■ SELECTED TEXT:

>>>>>

"What a wonder life I've had! I only wish I'd realized it sooner." Colette

Dec 26, 2015

Tragedy in Eagle Point


We awoke Christmas morning to no snow, but there was a bit of black ice on the road so I waited before heading out.  Aunt Cathy arranged for my gift to arrive by Christmas and called on Christmas Eve to ask if I’d received it.  I hadn’t checked my mail on the 24th, so as soon as the road was clear I headed to the Post Office to determine whether or not she wasted the Premium Shipping Charge.  There might be a notification left inside my box.

But I couldn’t get through.  Orange cones diverted traffic and in the distance I could see a large piece of machinery and what appeared to be charred remains.  Oh, no…say it isn’t so.


The cornerstone of the community, the Butte Creek Mill of Eagle Point, Oregon, was destroyed by an early Christmas morning fire.  I didn’t stop to follow the people winding their way to view the tragedy, but as previously written, I don’t do that.  I’ll be forced to witness the charred ruins next time I leave the house, since it’s less than a mile down the road.

But I did tear up for the owner, Mayor Bob Russell, who lost his wife earlier this year.  He and Debbie immigrated to Eagle Point from Portland a decade or so ago and transformed the structure into a widely known working grist mill; the last one operable west of the Mississippi.  The Mill was open to the public, and now I’m kicking myself for never taking the time to take their tour.

A charming gift shop was attached.  Walking through the old wooden doors, you entered a plank-floored world straight out of Laura Ingalls.

<<<<<

■ DATASET EXCERPT:

>>>>>

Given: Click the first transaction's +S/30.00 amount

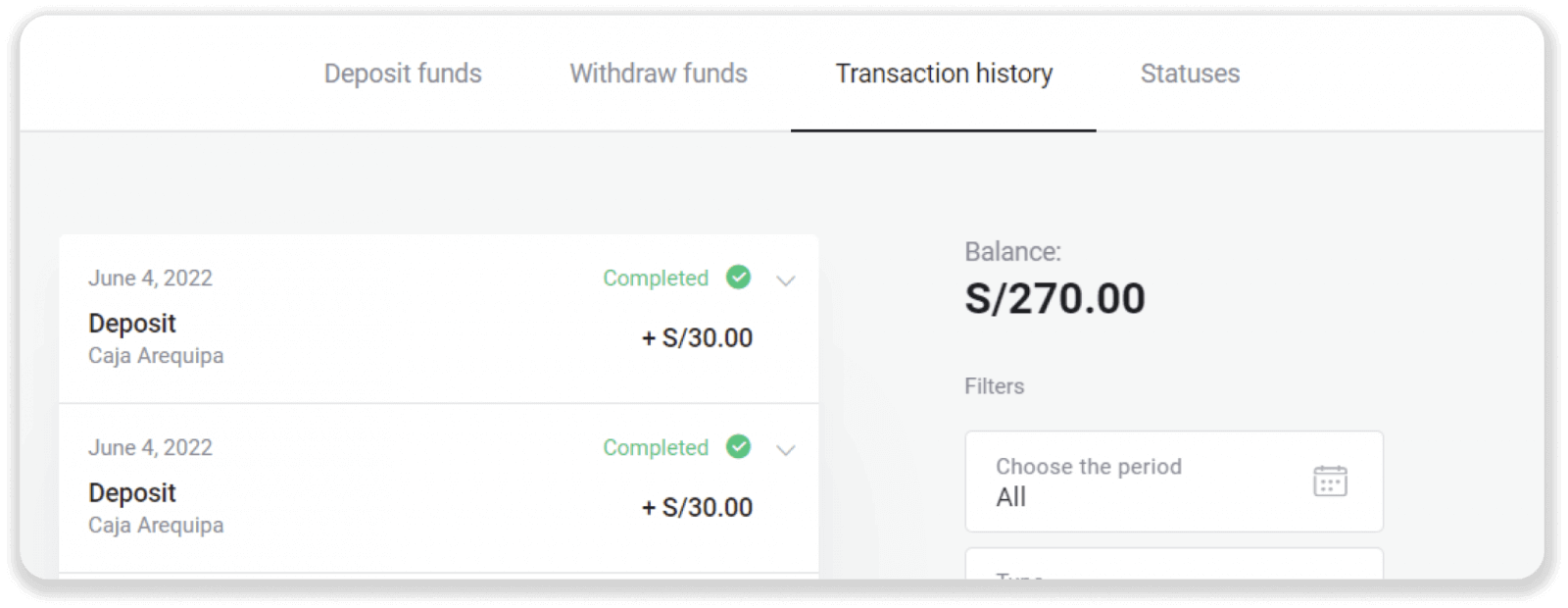Looking at the screenshot, I should (x=698, y=338).
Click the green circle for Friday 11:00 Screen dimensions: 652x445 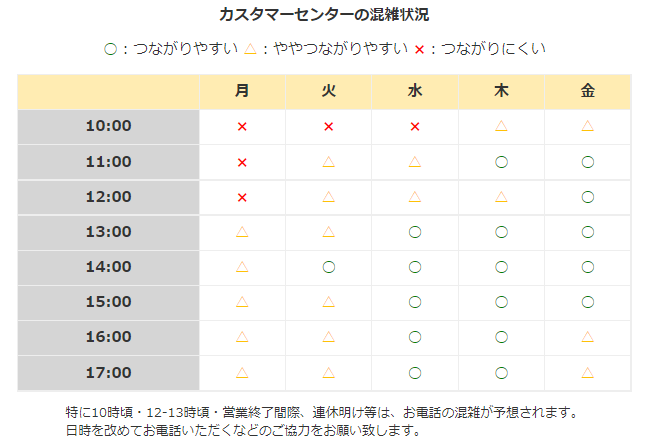pyautogui.click(x=588, y=162)
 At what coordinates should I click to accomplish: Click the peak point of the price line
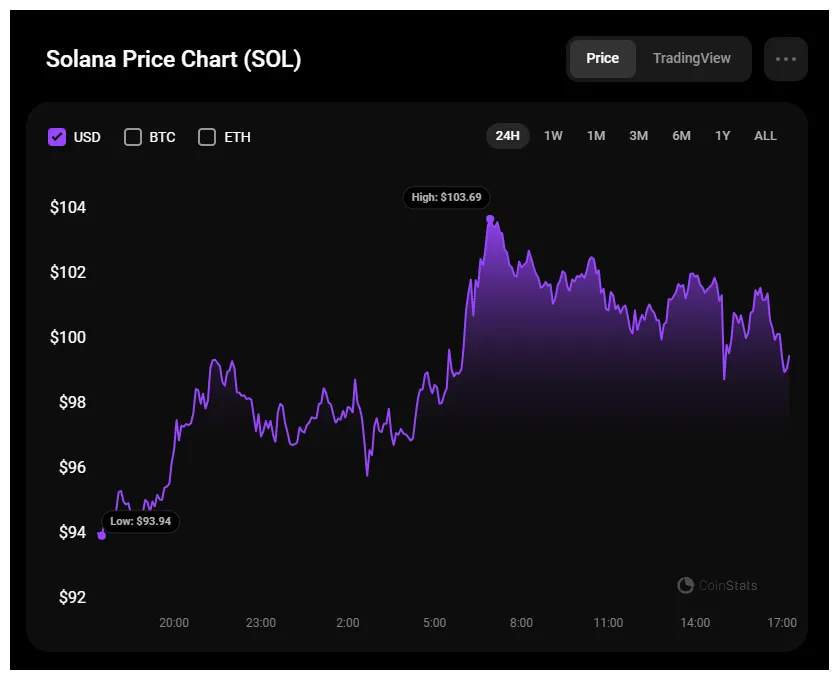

<<<<<

■ EXERCISE INSTRUCTIONS: Write the next part of the blog post about the Butte Creek Mill fire, picking up after its last sentence. The listing has no connection to the blog post about the Butte Creek Mill fire.

■ OUTPUT FOR THIS TASK:
The first thing that hit you was the wonderful aroma.   Besides just plain flour, they packaged a variety of mixes, plus every ingredient you might need.  Spices in large glass bottles were sold in whatever amount you wanted; handy when you’re on a budget.

But since I don’t bake anymore my focus was on their kitchen accessories. I’m a gadget-person, inherited from Mom.  I picked up a potato masher in a reasonable 6” size, two taco holders I thought might work for pita pockets (they didn’t), and something to help pour liquid from saucepan to bowl, which I can’t put my hands on at the moment.  Whenever I could afford to do so I would pick up holiday presents for others:  spices for mulled wine or cocoa in a Butte Creek Mill tin.

I joined the community on the Mill’s property in 2010 when I became part of the Eagle Point Saturday Market.  The lemonade gal was earning more than I was with gourd art, so I began my Woofers and Tweeters dog treat mixes and tried selling those instead. The mill sold me flour at a discount and took in a case to sell on consignment.  Even though my own business fizzled for a variety of reasons I’m grateful for their support in the beginning.


I tried reinventing myself as the Painted Lady of Eagle Point; offering free arts and crafts to kids on Saturdays while their parents were buying stuff at other booths.  I was a pitiful sight, not even earning enough to pay the $20 fee, but that’s how I met what became my locally-adopted-family (another story).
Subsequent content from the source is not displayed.